3.1 Class 4 metrics: model intercomparison in the observation space for verification forecast
Ocean observations provide an accurate estimation of the “ocean truth”. However, the Global Ocean Observing System (GOOS) provides a sparse representation over time of three-dimensional ocean dynamics. Their quantity and quality have increased substantially with permanent mooring and programmes such as Argo and the Global Drifter Program, together with satellite measurements (e.g. Tanhua et al., 2019). The GOOS is providing these recent years a valuable representation of the large-scale dynamics and some aliased representation of the ocean fine scales where measurements are performed. This led to the evaluation of OOFS performance by direct comparison with observations and to the definition of the Class 4 metrics detailed in Sotillo et al. (2025).
In summary, Class 4 metrics aims to compare observations with the equivalent model forecast at the same time and place, for different lead times (Hernandez et al., 2015a). Thus, these metrics, for different kinds of ocean variables, characterize the performance of a given OOFS against observations in the observation space. One of the advantages of using the observations as the reference frame is that other OOFSs can similarly be compared to the same data, in the same manner. Hence Class 4 metrics have been used since the beginning when comparing several OOFSs and their performance with the same “truth” (Hernandez et al., 2015a). When the observations are not assimilated by the OOFS, one can get a fully independent error assessment that can be statistically representative of the overall quality of the OOFS. Otherwise, one can consider that the overall error level is underestimated. However, this still provides an objective measure of the actual gap between the OOFS estimate and the “ocean truth” at the exact location and time of the observation used as reference.
Within GODAE OceanView, the Class 4 intercomparison project has been operating since 2013. A first set of intercomparison of six global OOFSs (Ryan et al., 2015) was an opportunity to present new metrics (radar plot, Taylor diagrams, best system mapping, bar charts, rank histograms, etc.). The same Class 4 information was also used with more specific metrics around Australia (Divakaran et al., 2015), with the objective of the Australian Bureau of Meteorology to identify a path of improvements for its own OOFS. This was also a first demonstration of one of the benefits of such intercomparison: the in-house routine validation in Australia took advantage of the internationally shared and compared multi-system Class 4 information to enhance its own daily basis verification procedures. The Class 4 intercomparison is still routinely performed (Fig. 1) and is continuously extended. A recent intercomparison based on Class 4 for surface velocity using drifters by Aijaz et al. (2023) offers an additional evaluation of OOFS surface dynamics performance, key for applications like search and rescue, marine pollution forecasts, and many other drift-dependent applications.

Figure 1Operational centres and countries involved in a common intercomparison international framework during the last 20 years. Circles indicate their size and numbers the products/locations participating in the ORA-IP (Balmaseda et al., 2015).

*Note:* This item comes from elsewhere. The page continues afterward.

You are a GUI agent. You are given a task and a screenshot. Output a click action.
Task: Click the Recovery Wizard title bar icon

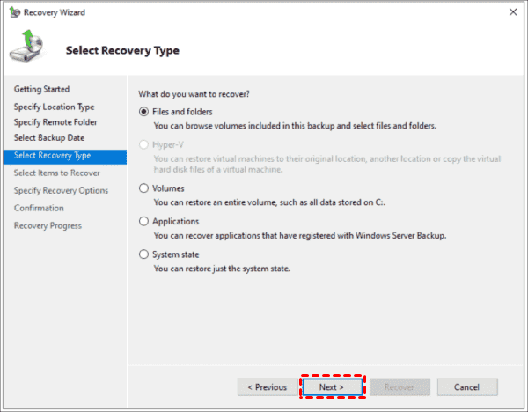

Green circles for ORA-IP only and red circles for centres that are contributing in addition to the Class 4 routine intercomparison (Hernandez et al., 2015a). Red stars indicate centres solely participating in the Class 4 intercomparison. Countries in pink, yellow and orange contribute, respectively, to Class 4, ORA-IP and both exercises.
Another issue of Class 4 comparison to observations was the routine evaluation of the overall quality of the GOOS. Performing comparisons with observations of several OOFSs also gives more confidence in identifying observation outliers and incorrect measurements: a feedback procedure was proposed to inform data centres that could carry out a second loop of data corrections, for the benefit of all data users (Hernandez et al., 2015b). This approach is now considered in the frame of the recent project SYNOBS endorsed by the United Nations Ocean Decade programme (Fujii et al., 2019, 2024). SYNOBS aims at evaluating the best combinations of ocean-observing platforms through observing system design carried out by different operational centres (e.g. Balmaseda et al., 2024a). The existing intercomparison framework will allow faster common assessment among the different contributors.
Mentioned above, comparison to observations raises the key issue of representativity, both from the observation and the modelling side. And subsequently, double penalty effects must be taken into account when measuring the skill of a given product for given scales or ocean regimes. It is necessary to carefully address the following questions: what are the scales sampled by a given observing system? What are the effective scales and ocean processes represented by a given OOFS? What ocean processes do they represent? The classical example is comparison of satellite altimetry and/or tide gauge observations with the sea surface height given by an OOFS: if the latter does not represent the tidal dynamics, obviously, observations need to be pre-processed to filter out tidal signals. This is the reason that the concept of “internal” metrics, aiming to measure the efficiency of the OOFS at the expected scales, was distinguished from the concept of “external” metrics, where operational products' reliability and fitness for purpose need to be assessed in the light of the user's requirements (Hernandez et al., 2018) and taken into account while performing intercomparisons. In addition, particular attention needs to be given to the representativity and uncertainty of observations. It is mandatory to take them into account while comparing several OOFSs with observations, in particular when referring to re-processed/re-gridded observation products (also called Level 4 or L4 type of observed products).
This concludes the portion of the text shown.